Sin un principio. Sin un planteamiento. Sin un arranque efectista o muermo. Sin energías. Atenazado. Impotente perdido. Sólo podía escribir de atrás hacia adelante. En una ocasión se compró un mazo de folios numerados. Cuando fue a ponerse a trabajar habían desaparecido los folios uno, dos, tres, cuatro y cinco. Yo creo que el seis y el siete también, pero no quise preguntar mucho para no herirlo en su orgullo. Ni en sus principios.

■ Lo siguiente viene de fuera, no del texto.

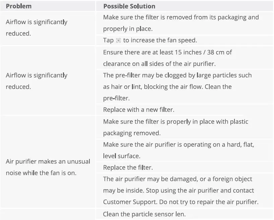Select the "level surface." text

[121, 156]
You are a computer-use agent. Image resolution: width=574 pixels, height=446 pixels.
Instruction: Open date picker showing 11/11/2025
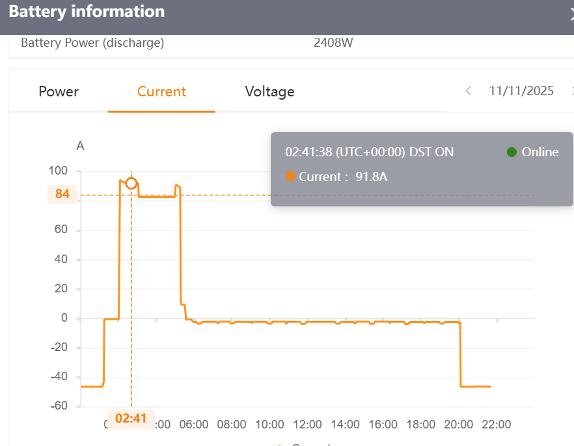coord(521,91)
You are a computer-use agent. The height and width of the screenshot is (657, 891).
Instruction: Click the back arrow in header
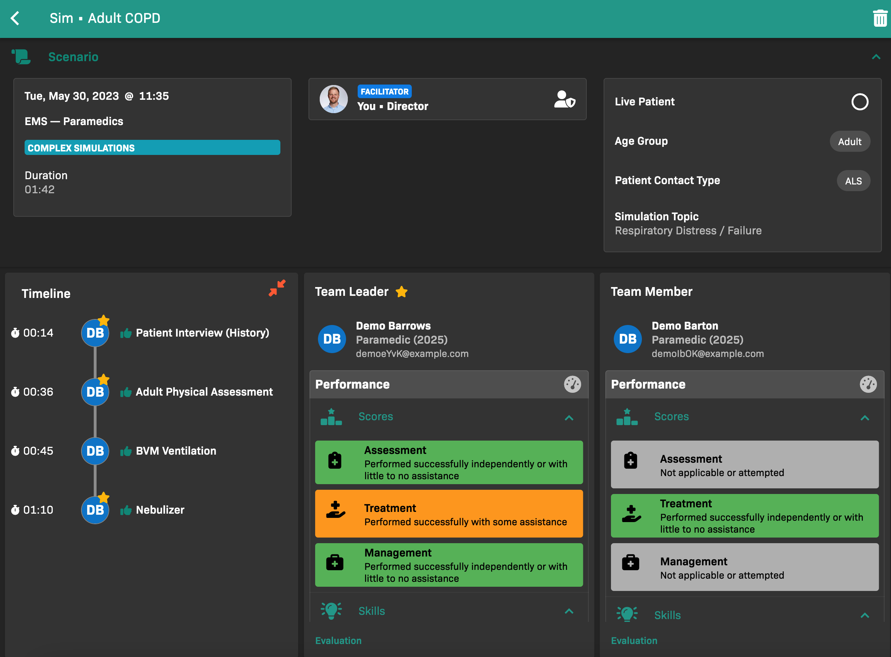coord(15,18)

Viendo que la cosa empeoraba, una vez lo invité a una gaseosa en mi domicilio y le dije: mira, es muy fácil, presta atención. Y escribí: «Junto al árbol doliente del jardín de Emilio encontraron la nota que llevaría al hermano menor de aquella ilustre familia a la ruina total, el oprobio y finalmente la entrada en política de tres de sus miembros». Se lo di a leer. Lo leyó. Le dije: mira, ahí tienes un inicio, un principio, un algo o punto de partida. Y claro, se puso a escribir el final. Un poco más y está allí todavía redactando y redactando.

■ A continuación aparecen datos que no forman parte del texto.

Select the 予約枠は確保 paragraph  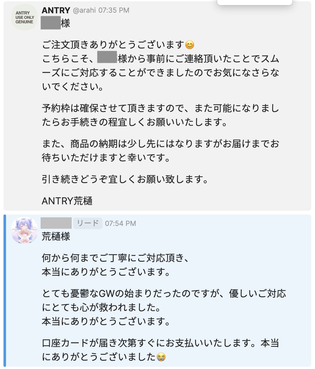click(x=160, y=115)
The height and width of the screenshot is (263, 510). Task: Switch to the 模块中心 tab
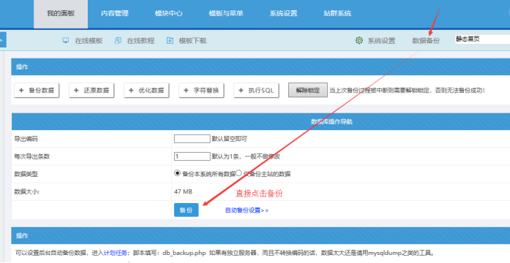coord(168,14)
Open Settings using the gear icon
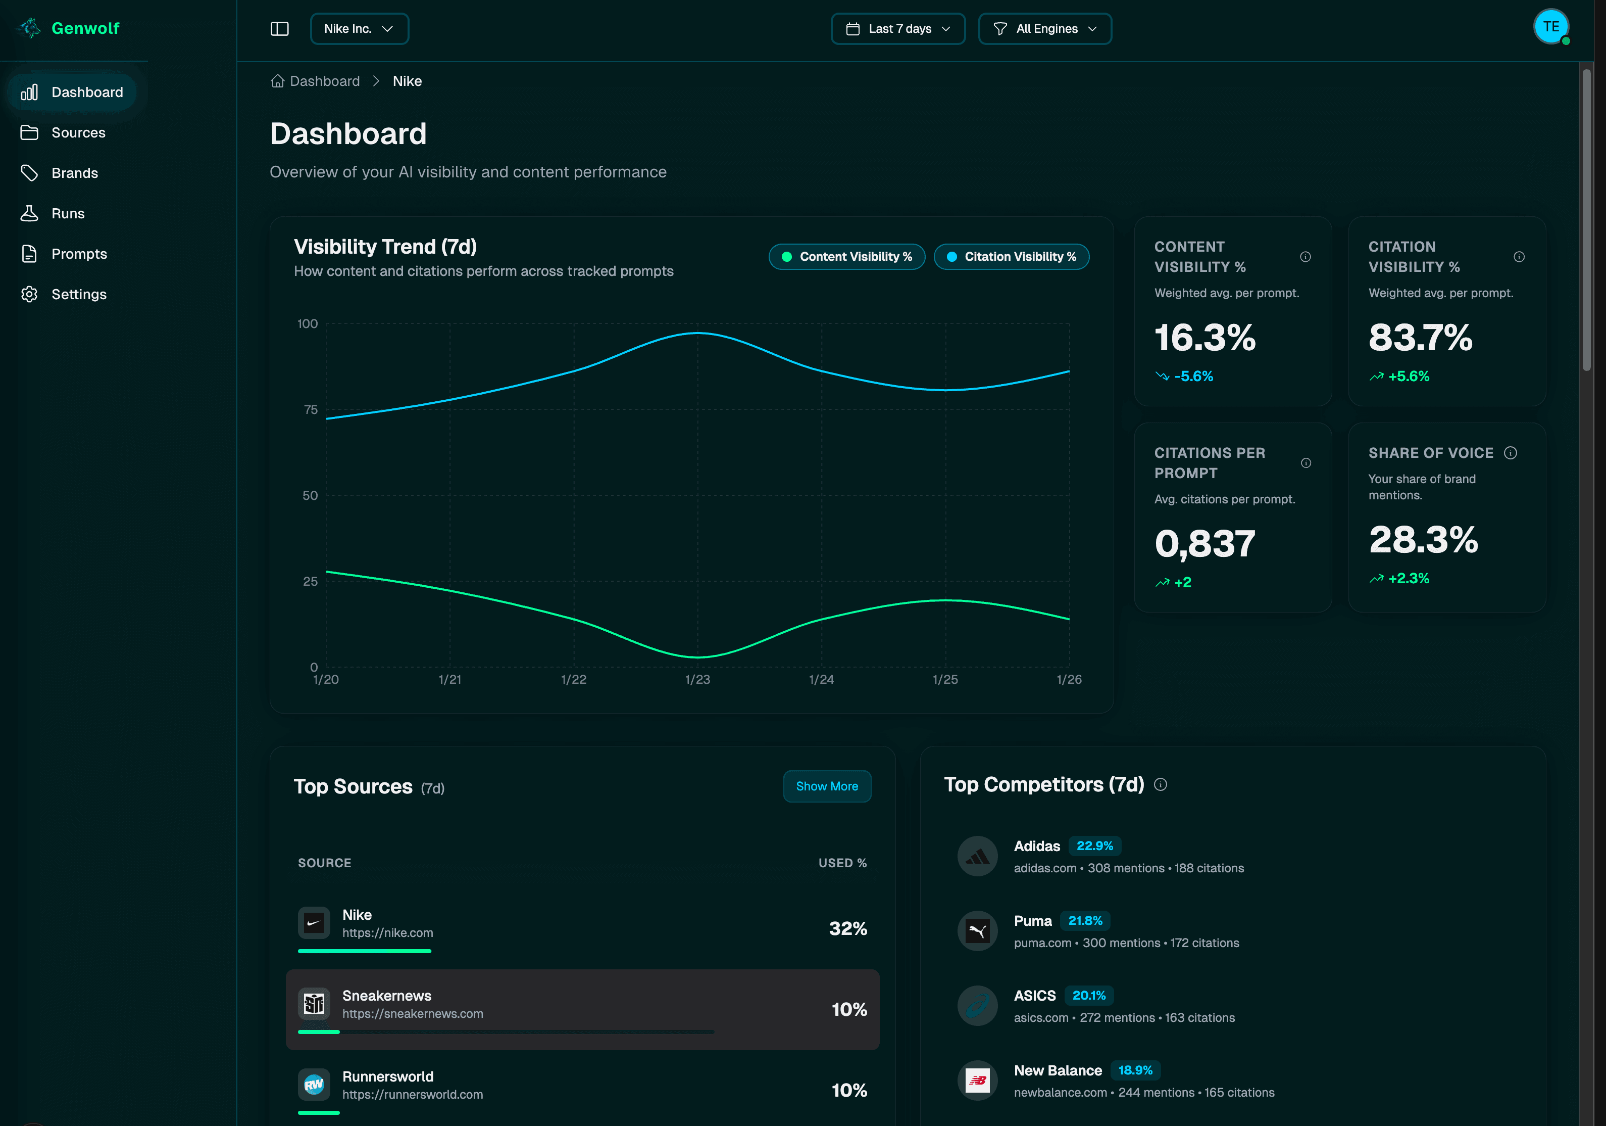The width and height of the screenshot is (1606, 1126). click(29, 294)
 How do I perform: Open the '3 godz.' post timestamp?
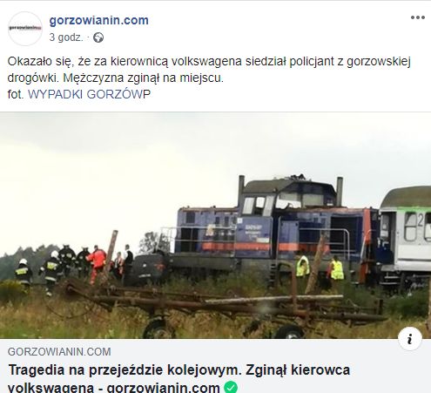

Un mes después ya casi tenía también el tronco argumental. Yo me había quedado sin gaseosa. Le bastaba unirlo a mi comienzo y la novela estaría lista. El que estaba listo de aguantarlo era yo. Claro que, bien pensado, podríamos hacer una buena pareja. Redactar argumentos a medias. Yo pariría un personaje y él le daría vida. Futuro. Y juventud y muerte o exilio o medallas olímpicas o suerte en los negocios o una propiedad en Vallecas, vaya usted a saber. Finalmente la cosa no cuajó. Obviamente, el final estaba escrito. Por él. El principio lo debería haber escrito yo: o sea, asociarnos. Con el tiempo, perdí la pista de este amigo escritor alérgico o incapacitado para iniciar novelas. Oí rumores de que lo había intentado con la poesía, pero al tercer soneto que empezó por el último terceto se quedó sin rimas y sin cuartetos e hizo el petate se largó al país de las novelas sin inicio donde la gente abre los libros por la mitad e ignora el principio o pasado de toda historia. Están cargados de futuro.